May is usually a divided month, even though ‘May’ as a whole has a magical shimmer over it that is longed for in the darkness of winter, like a desperate parched person in the desert looking for water. In April the first careful steps are taken towards spring, with emphasis on careful and the steps are continuing to be such until the last half or the very end of May. It is not until then that the tulips fully bloom, that the trees and flowerbeds have turned green and there is a premonition of summer.

In early spring there are bare trees and bushes, the flowerbeds are mostly bare soil and only a few early blooming bulbs are poking through amongst the sleeping or just awoken plants… That is how it looks in the majority of the garden; there can still be a few frozen places quite far into May. Luckily I have a few early flowerbeds, one in particular, which thaws and dries quickly. There is full blooming there usually already in the beginning of May. Here the Christmas rose thrives and blooms at the same time as the early little bulbs. Crocus, winter aconite, squill, botanical tulips, anemones, corydalis, lungwort, dog-tooth violet and scopolia are some of the gems. Here all kinds of perennials go green that early as well and gives that green framing of the spring flowering that you want. Thank goodness for this flowerbed. Oh yes I forgot an amazing plant of which I have quite a few and that is the barrenwort. One of the most beautiful plants; absolutely delightful with its delicate petal spread and stems with buds and later blooming flowers that easily shiver in the wind.

I always succeed in buying a couple of Christmas roses every spring that are planted into the earliest flowerbed.

Spring candy

Late spring this year

This year the spring was several weeks late.

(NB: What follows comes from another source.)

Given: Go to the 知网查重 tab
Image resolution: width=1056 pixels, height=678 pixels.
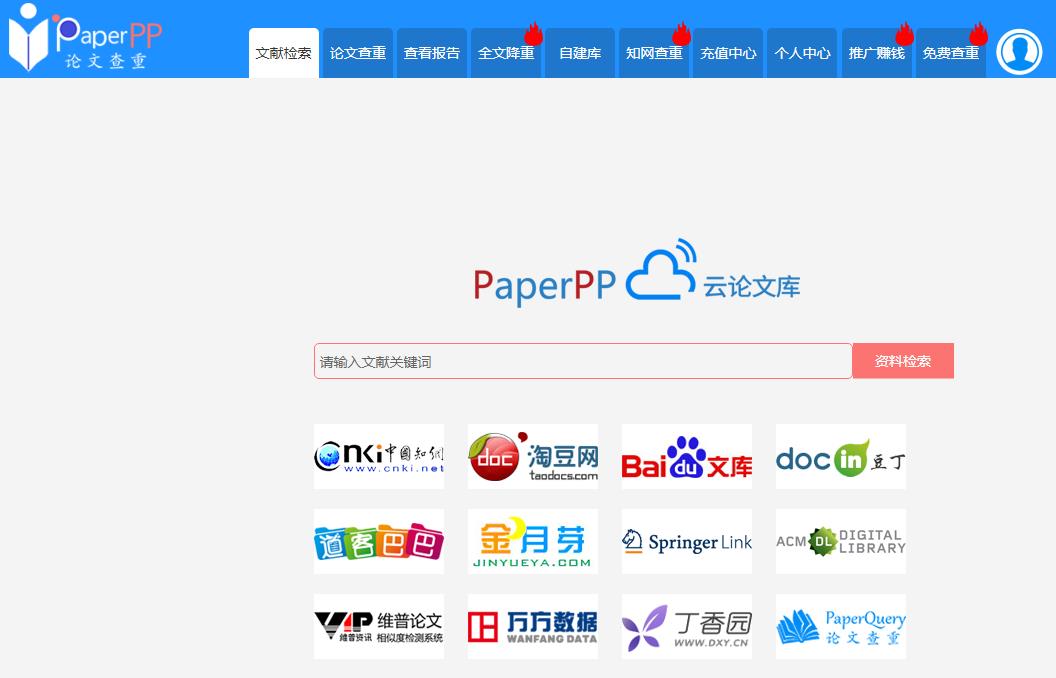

Up here it is extra noticeable since the season is short as it is. I have a memory of a summer when the last tulips kept till the end of July. If there are any left by midsummer, they will turn into a bouquet.  Then it will have to be enough with spring no matter how late is has been. But now is now. And right now is when the spring is at its best here. Wonderful is short and extra short this year. Really all you want to do is be outside every second to enjoy the precious days before the early summer takes over.  Not all of the tulips are in bloom yet, but the geranium phaeum ‘samobor’ is soon opening its first buds, the bird cherry is blooming and the lily of the valley can now be picked in the earliest locations.

Tutti frutti

The spring plants are like pick and mix. You fancy so many different varieties and they all complement each other in some way in a sweet tutti frutti mix. Of course you can spot the favourite colours, not everything is from the sweet boxes. Spring is primarily yellow in my garden, but there is also white and warm aubergine in different shades.

May in the garden

All flowerbeds are fertilised with chicken manure and the soil is improved with cow manure where there is space for it.

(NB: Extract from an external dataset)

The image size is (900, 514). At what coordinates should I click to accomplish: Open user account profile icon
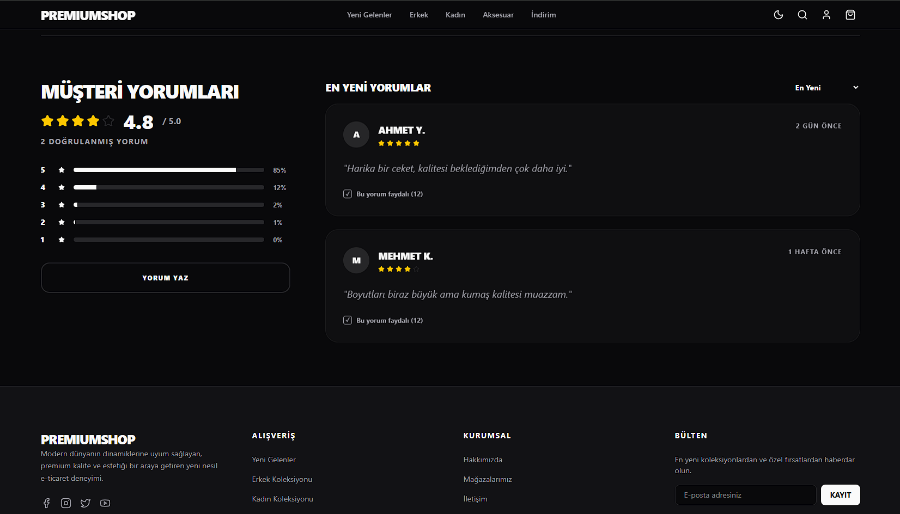[826, 15]
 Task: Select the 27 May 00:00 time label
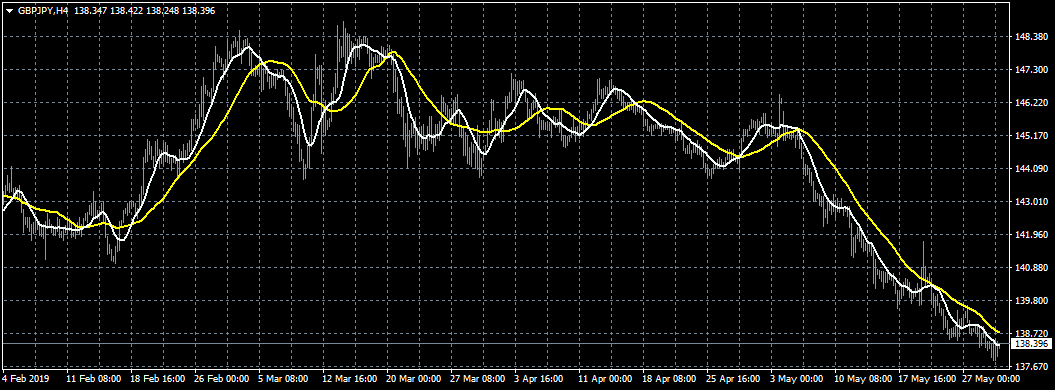(x=990, y=379)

If there is dry weather I water the flowerbeds so they can get a good start and get going.

The paths are refilled with gravel and bark whenever necessary.

Projects are worked on and finished. This year it has mostly been about dealing with and repairing the ‘vole bed’.

At the end of May all the Dahlias come out of the greenhouse and the greenhouse is emptied bit by bit as the mature plants get planted out.

The first big bouquets can be made out of Bird Cherry, Lilac, Christmas Roses and the odd beautiful twig.

The lawn gets cut for the first time and over seeded where there has been ice damage (which has happened the last few winters on parts of the lawn.)

Summer flowers are procured at the end of May: Argentinian Vervain, French Lavender, Hydrangea and a couple of dark red Million Bells. So far they get to share space with the pansies, which are at their most beautiful right now.

Do you know what I’m thinking about right now… and tend to every year around this time? Next years bulbs. Now is the best time since it is so easy to see how it looks. Something tells me that it is time to do it now, but what actually gets done is to dig up the bulbs that have stopped coming back. I can be without tulip stems with no flowers. Ah well. There is rarely enough time for that, but I do tend to get a few away each year. I’m fine with that. Also with the spring singing loud and clear.